The most entertaining moment was easily the revelation that the supply chain attack was caught by a RAM spike. Somewhere, a security engineer is writing a postmortem that essentially says "we were saved by bad vibes and worse code." The most practical takeaway for developers: audit your transitive dependencies today. Run pip show or npm ls on your AI projects and actually look at what's installed. If you're using LiteLLM, verify you're on a clean version. And if you're building anything that touches credentials, consider whether you actually need that dependency or whether you can, as Karpathy suggested, just "yoink" the functionality you need with an LLM.

Quick Hits

  • @staysaasy shared @rodriscoll's framework for categorizing AI layoffs into five buckets: excuse cover, growth decline, capex reallocation, genuine productivity gains, and workforce skill mismatch. A useful lens for cutting through corporate spin.
  • @jpschroeder pointed to the .agent TLD initiative, with Brave among the early registrants. Community-owned domain management instead of single-company control.
  • @MatthewBerman flagged self-improving AI developments that he thinks aren't getting enough attention.
  • @elonmusk posted an Optimus robot video.

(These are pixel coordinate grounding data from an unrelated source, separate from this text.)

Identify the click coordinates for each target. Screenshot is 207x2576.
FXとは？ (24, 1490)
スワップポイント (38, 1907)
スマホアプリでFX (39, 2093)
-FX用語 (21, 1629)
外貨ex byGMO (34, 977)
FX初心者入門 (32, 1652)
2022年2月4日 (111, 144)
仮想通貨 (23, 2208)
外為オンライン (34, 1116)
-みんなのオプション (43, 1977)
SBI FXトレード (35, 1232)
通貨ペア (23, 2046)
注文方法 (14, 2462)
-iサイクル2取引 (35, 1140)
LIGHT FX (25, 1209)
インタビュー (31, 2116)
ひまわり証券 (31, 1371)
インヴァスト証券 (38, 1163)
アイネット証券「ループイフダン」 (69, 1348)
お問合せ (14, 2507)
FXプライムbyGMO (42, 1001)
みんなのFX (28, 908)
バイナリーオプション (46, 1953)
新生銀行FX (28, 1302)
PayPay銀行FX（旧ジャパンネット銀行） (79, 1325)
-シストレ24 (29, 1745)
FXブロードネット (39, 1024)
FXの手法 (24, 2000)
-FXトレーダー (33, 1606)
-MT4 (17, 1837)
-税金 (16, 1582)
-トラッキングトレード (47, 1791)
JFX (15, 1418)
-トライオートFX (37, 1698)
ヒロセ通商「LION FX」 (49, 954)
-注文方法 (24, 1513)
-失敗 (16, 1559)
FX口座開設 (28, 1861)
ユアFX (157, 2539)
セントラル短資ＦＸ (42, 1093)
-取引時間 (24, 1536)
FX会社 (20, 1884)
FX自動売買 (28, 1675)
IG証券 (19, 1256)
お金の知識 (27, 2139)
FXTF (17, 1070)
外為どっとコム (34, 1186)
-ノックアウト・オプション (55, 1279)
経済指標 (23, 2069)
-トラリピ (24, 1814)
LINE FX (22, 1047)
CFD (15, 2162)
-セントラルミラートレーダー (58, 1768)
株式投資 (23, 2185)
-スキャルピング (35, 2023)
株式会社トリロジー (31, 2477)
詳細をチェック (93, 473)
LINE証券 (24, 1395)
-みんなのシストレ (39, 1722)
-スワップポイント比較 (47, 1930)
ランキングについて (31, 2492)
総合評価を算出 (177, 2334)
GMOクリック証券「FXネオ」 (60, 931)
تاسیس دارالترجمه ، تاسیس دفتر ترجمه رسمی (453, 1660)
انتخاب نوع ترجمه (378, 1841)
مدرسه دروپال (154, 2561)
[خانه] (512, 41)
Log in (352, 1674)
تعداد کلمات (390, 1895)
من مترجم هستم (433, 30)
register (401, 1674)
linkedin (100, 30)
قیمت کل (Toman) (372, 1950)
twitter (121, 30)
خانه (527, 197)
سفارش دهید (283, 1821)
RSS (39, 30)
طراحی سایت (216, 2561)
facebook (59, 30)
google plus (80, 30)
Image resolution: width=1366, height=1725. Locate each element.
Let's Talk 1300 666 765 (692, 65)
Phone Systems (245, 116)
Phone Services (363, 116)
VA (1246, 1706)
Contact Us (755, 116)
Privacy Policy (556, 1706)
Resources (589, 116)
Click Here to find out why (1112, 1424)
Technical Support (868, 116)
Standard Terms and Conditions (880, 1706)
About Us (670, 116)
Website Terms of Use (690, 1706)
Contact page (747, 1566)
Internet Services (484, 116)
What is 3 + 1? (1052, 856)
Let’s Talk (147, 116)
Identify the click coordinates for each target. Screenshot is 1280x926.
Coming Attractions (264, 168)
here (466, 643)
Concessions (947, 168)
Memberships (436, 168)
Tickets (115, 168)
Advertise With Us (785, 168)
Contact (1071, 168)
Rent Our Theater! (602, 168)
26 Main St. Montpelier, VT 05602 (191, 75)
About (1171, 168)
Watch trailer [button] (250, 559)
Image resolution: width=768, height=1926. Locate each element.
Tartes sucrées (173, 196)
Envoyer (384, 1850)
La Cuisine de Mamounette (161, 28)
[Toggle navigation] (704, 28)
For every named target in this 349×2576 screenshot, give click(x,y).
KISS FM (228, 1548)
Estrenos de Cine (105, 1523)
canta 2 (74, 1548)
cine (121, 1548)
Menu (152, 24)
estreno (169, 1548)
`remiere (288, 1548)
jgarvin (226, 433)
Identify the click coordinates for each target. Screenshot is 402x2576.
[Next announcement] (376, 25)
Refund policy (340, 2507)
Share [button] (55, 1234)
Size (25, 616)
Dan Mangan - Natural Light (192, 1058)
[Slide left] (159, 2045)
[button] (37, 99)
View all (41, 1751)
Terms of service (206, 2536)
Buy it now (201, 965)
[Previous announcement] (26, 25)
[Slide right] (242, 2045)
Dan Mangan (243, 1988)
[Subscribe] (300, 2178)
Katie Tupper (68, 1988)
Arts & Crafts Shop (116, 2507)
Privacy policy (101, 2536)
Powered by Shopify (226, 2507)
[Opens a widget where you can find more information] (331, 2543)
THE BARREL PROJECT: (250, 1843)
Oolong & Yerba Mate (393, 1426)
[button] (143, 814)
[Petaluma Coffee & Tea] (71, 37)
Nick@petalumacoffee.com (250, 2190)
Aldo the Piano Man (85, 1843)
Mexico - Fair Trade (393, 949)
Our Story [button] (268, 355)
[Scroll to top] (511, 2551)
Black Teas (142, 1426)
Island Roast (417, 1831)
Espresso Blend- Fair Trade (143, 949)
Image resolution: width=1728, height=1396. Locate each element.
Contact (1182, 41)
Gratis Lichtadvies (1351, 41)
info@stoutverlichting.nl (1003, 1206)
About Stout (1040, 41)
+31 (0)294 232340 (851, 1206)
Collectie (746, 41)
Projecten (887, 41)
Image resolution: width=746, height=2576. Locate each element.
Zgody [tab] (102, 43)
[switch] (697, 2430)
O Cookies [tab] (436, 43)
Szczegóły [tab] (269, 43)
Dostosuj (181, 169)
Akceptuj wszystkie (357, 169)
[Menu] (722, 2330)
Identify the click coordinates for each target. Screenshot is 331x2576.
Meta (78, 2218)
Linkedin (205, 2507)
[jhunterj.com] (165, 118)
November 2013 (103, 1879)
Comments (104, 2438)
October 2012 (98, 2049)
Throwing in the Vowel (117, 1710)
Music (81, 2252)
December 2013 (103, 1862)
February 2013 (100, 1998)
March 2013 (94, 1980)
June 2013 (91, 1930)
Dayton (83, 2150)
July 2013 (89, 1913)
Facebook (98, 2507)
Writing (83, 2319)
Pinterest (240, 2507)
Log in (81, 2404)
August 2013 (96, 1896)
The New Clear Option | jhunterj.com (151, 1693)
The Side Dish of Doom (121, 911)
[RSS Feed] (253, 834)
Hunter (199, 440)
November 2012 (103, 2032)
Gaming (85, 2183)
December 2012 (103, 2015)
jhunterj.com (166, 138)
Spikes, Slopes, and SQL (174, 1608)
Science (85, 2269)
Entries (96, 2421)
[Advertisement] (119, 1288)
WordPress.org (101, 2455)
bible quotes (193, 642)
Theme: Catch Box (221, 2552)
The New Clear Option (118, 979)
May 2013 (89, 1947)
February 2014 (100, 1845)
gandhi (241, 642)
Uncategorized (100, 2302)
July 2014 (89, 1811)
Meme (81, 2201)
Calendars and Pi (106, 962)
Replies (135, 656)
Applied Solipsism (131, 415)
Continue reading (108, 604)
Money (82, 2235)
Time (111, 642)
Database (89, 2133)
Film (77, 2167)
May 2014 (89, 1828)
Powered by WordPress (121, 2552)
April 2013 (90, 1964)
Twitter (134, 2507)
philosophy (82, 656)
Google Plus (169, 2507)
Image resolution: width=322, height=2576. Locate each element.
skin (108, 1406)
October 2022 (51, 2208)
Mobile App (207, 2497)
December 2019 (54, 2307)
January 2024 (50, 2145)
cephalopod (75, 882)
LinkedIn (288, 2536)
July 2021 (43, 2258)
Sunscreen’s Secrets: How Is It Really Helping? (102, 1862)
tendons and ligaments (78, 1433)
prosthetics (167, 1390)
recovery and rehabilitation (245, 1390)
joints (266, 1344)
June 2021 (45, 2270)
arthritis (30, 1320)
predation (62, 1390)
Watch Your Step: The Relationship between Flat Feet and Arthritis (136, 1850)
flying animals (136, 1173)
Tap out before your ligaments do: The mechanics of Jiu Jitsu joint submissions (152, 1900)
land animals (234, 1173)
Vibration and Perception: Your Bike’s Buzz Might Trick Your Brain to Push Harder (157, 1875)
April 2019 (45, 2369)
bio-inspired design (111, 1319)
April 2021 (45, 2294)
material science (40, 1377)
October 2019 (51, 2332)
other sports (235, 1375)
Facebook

No additional context provided, as is tradition.
  • @bl888m shared a greentext-style narrative about going from faking AI knowledge to actually understanding it via Stanford CS221. Relatable content for the "transformers and embeddings" era.
  • @EOEboh recommended following @ashoKumar89 for backend engineering content.
  • @cgtwts shared a reaction video about Claude users discovering Karpathy's autoresearch method.
  • @mikeyobrienv highlighted Anthropic's writing on harness design for long-running agent apps, noting overlap with ralph-orchestrator's architecture.

Supply Chain Security: The LiteLLM Compromise

Today's most consequential story is a security incident that reads like a thriller. A threat group called TeamPCP executed a cascading supply chain attack that started with Trivy, a security scanning tool, and ended with a poisoned version of LiteLLM on PyPI. The attack was sophisticated in strategy but crude in execution, and that crudeness is the only thing that saved thousands of organizations.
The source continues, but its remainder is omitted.